• **Written exercise**
Print the lines exactly, beginning at the line that contains "Image resolution: width=1754" and continuing through the end of the lines. Leave out the pictures.

* start Material *

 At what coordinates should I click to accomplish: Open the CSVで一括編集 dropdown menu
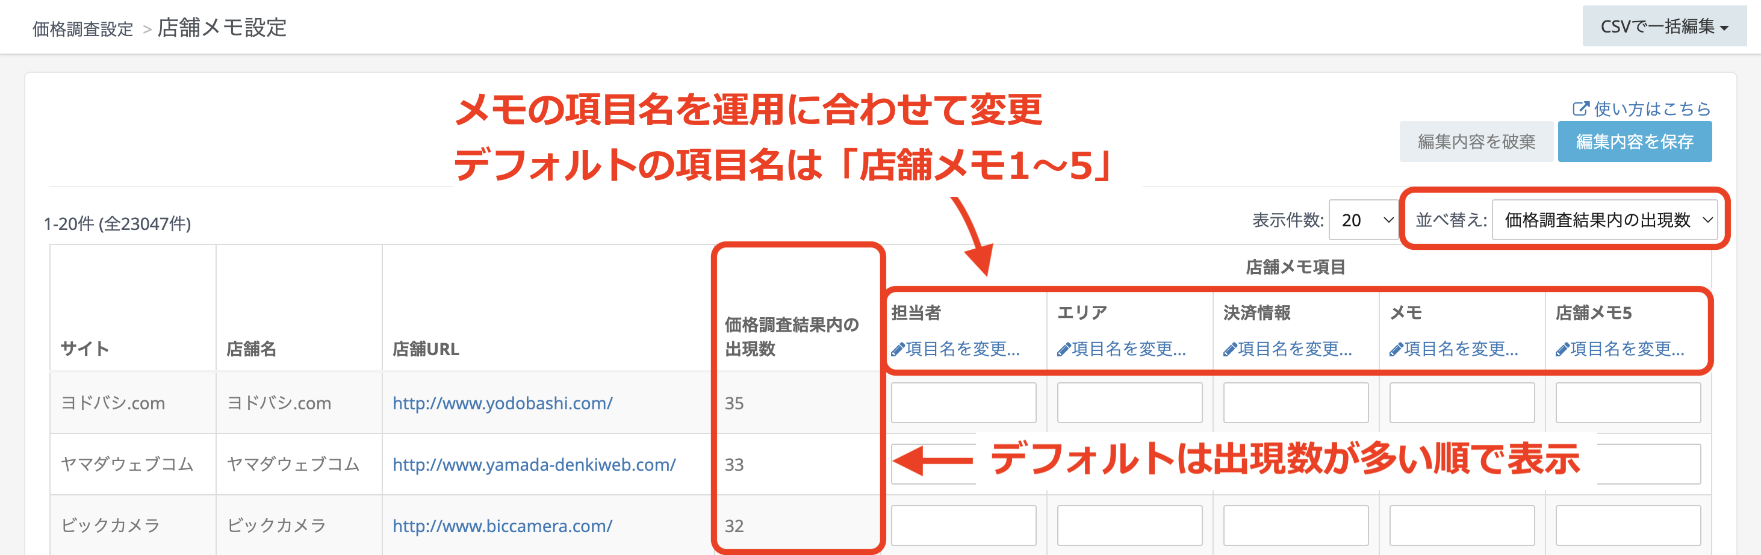tap(1663, 27)
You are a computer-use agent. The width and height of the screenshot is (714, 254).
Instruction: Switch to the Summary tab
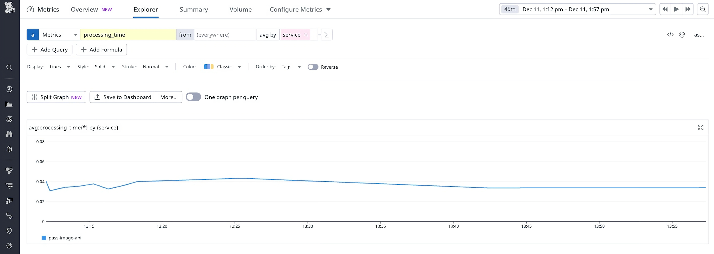click(x=194, y=9)
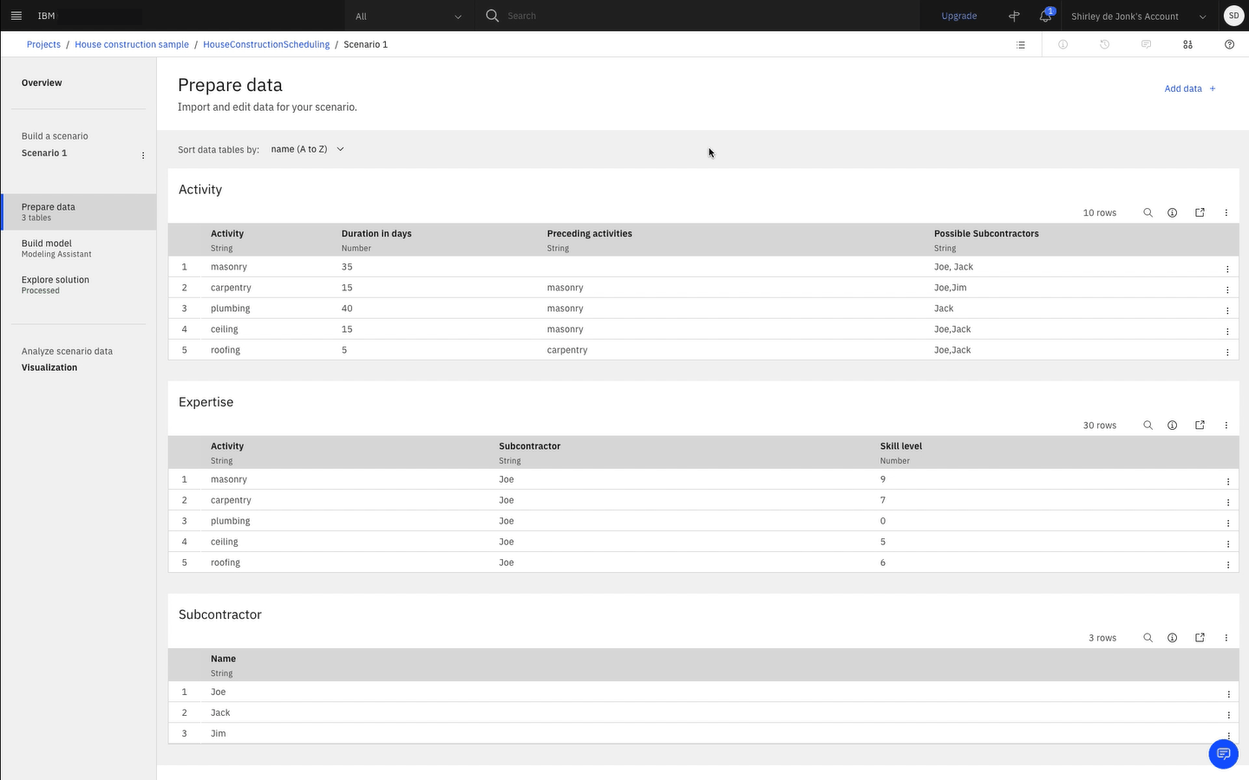This screenshot has height=780, width=1249.
Task: Open the sort data tables dropdown
Action: click(305, 148)
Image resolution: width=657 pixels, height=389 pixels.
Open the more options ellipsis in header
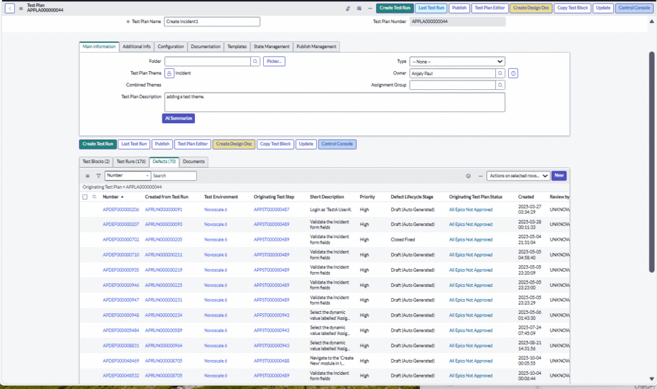click(x=370, y=8)
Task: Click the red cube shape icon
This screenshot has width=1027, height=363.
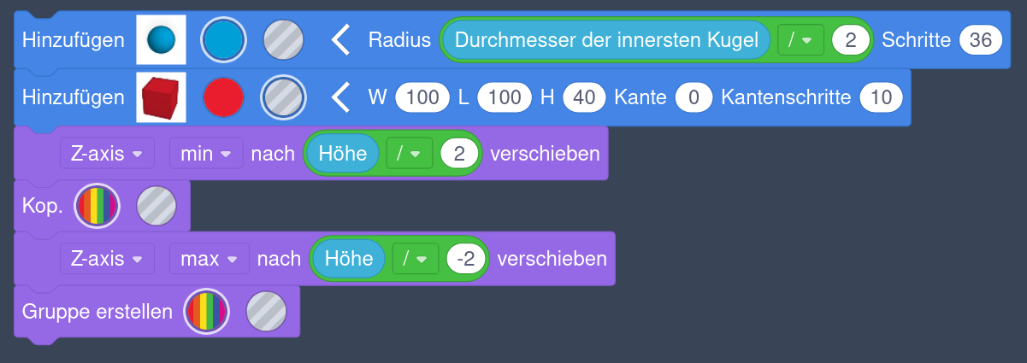Action: click(161, 97)
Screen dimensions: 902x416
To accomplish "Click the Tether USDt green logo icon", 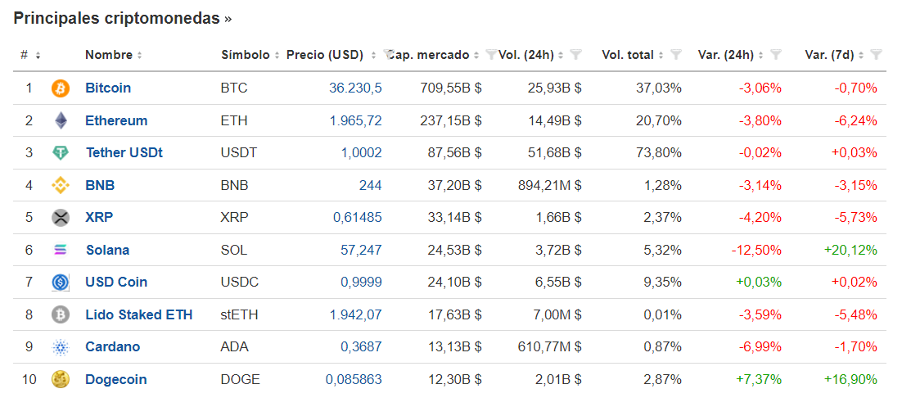I will coord(61,153).
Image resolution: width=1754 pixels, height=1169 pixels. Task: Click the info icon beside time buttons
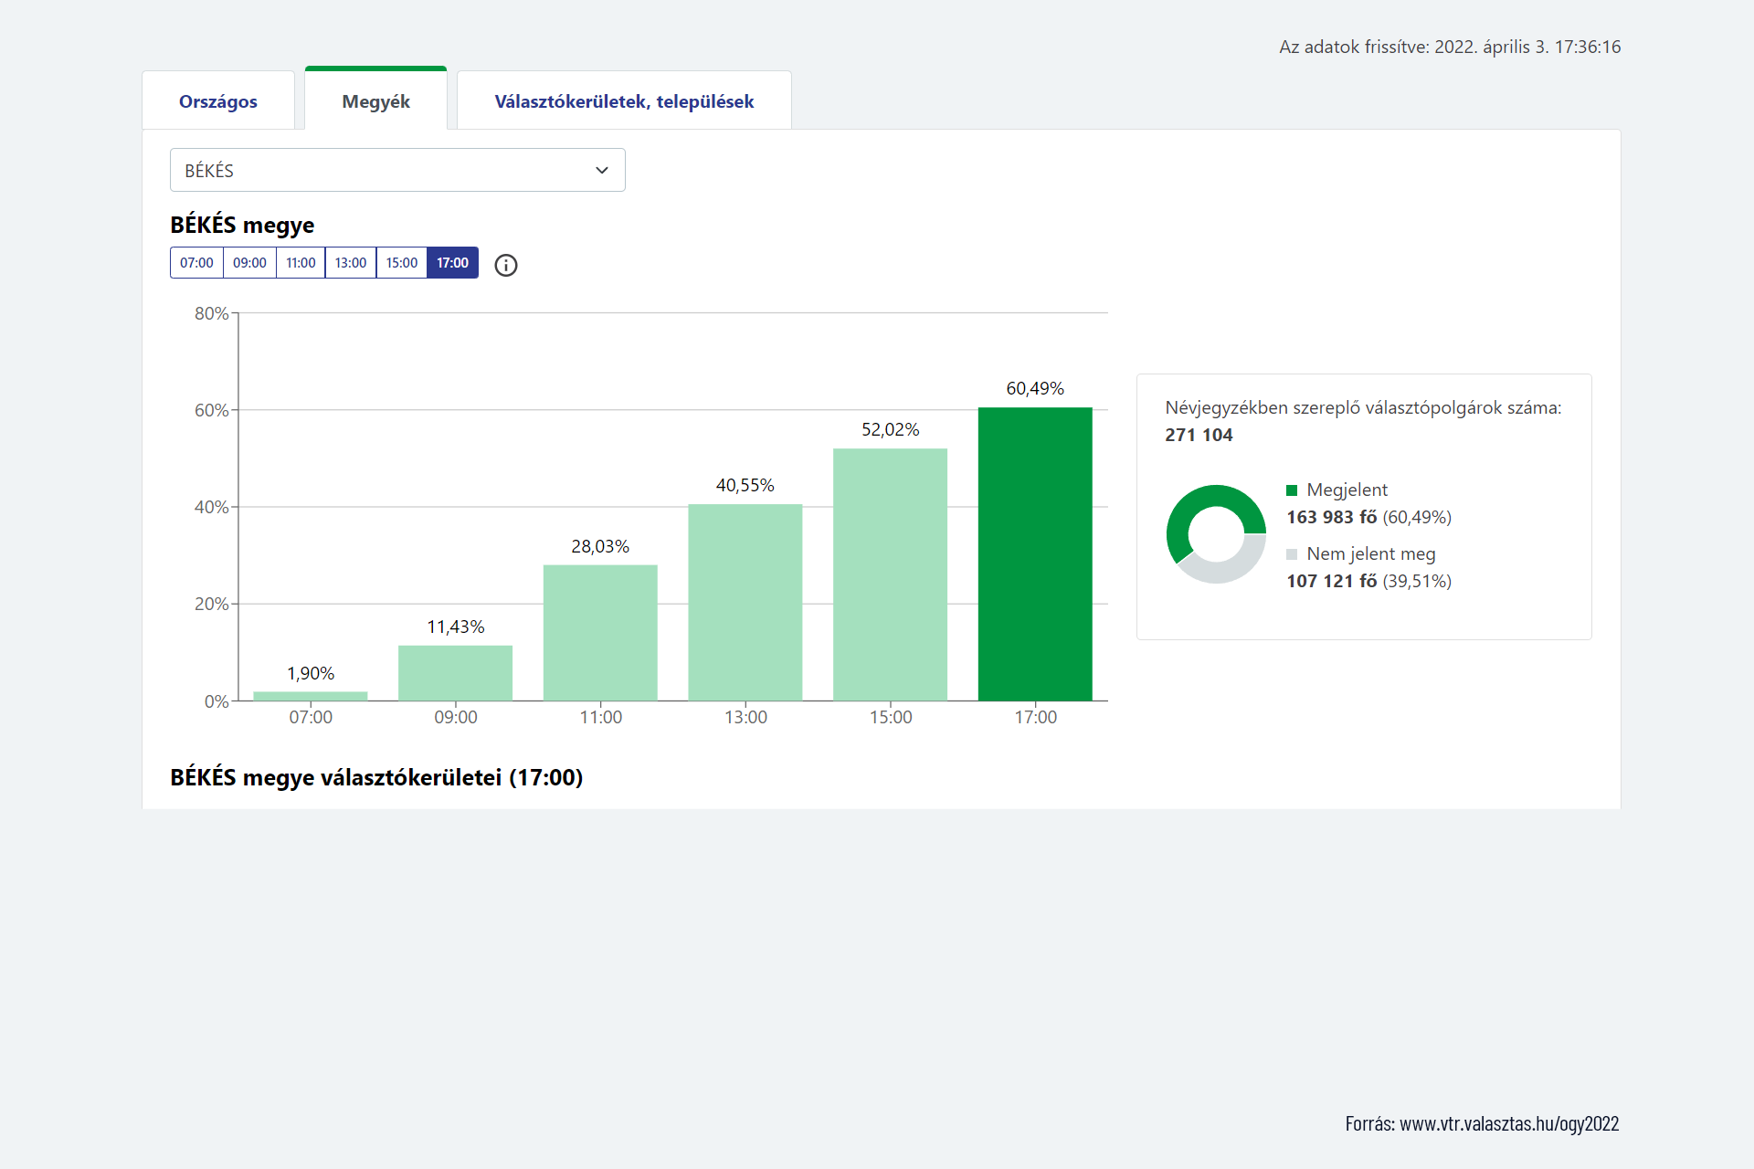click(505, 265)
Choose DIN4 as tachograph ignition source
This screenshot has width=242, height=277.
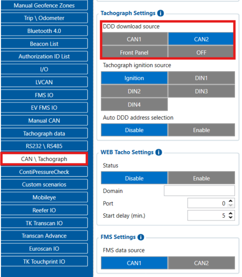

* end Material *

• **Output of the task**
Image resolution: width=1754 pixels, height=1169 pixels. Task: Click the info icon beside time buttons
click(505, 265)
Choose DIN4 as tachograph ignition source
This screenshot has width=242, height=277.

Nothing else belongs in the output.